◆ Exercise brief:
Lines of the listing that contain "agent" need to be copied.
===============
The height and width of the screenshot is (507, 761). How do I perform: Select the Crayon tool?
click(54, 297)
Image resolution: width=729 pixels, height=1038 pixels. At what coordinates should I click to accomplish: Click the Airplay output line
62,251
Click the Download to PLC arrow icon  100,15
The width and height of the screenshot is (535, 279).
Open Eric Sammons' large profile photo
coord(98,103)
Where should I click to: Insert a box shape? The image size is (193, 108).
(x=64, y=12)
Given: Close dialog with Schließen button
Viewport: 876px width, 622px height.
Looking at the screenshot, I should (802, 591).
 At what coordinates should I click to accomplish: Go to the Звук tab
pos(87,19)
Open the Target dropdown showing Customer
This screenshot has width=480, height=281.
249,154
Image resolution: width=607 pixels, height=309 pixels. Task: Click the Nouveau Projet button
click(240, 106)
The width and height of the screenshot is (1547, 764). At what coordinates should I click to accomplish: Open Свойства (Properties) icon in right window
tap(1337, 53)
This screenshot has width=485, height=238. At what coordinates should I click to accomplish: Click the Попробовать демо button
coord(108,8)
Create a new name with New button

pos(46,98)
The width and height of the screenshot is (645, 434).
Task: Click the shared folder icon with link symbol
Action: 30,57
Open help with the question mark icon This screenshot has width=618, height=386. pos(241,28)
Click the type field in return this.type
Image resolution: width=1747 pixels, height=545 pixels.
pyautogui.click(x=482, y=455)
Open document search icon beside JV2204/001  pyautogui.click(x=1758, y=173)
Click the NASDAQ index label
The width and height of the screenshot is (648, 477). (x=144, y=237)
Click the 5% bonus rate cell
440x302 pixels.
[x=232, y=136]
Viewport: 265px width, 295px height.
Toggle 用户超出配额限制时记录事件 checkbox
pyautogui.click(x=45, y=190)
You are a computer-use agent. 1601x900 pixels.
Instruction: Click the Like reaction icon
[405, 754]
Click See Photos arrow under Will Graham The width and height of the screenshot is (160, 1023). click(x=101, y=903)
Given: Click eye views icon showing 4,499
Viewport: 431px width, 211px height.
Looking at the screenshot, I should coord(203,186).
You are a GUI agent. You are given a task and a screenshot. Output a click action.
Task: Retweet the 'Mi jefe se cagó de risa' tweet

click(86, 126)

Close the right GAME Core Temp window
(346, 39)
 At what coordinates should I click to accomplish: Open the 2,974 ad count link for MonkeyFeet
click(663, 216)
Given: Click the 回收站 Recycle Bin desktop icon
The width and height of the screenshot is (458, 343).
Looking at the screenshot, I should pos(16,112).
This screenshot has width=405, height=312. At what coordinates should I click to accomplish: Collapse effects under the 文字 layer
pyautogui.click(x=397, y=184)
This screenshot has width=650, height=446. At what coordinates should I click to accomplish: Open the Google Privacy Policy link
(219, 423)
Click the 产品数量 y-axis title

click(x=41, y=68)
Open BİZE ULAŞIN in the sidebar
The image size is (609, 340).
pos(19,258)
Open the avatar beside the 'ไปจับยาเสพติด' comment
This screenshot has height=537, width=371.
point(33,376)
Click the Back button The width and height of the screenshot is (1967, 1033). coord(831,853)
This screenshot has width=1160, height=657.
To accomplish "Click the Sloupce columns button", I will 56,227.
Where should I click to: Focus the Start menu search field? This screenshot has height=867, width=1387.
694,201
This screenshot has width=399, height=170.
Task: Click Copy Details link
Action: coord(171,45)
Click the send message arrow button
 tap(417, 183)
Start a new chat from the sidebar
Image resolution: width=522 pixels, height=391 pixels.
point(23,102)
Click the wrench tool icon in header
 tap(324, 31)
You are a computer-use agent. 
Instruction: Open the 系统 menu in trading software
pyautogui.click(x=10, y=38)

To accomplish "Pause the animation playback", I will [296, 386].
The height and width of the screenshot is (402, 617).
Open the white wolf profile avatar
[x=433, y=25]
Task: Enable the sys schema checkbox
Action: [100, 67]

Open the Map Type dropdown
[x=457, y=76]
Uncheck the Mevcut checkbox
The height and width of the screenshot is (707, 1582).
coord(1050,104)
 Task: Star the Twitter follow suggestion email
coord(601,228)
===============
◆ Answer to the problem:
You are a computer-use agent. 1601x900 pixels.
You are a GUI agent. You are given a task and a screenshot. Output a click action.
You are a computer-use agent. 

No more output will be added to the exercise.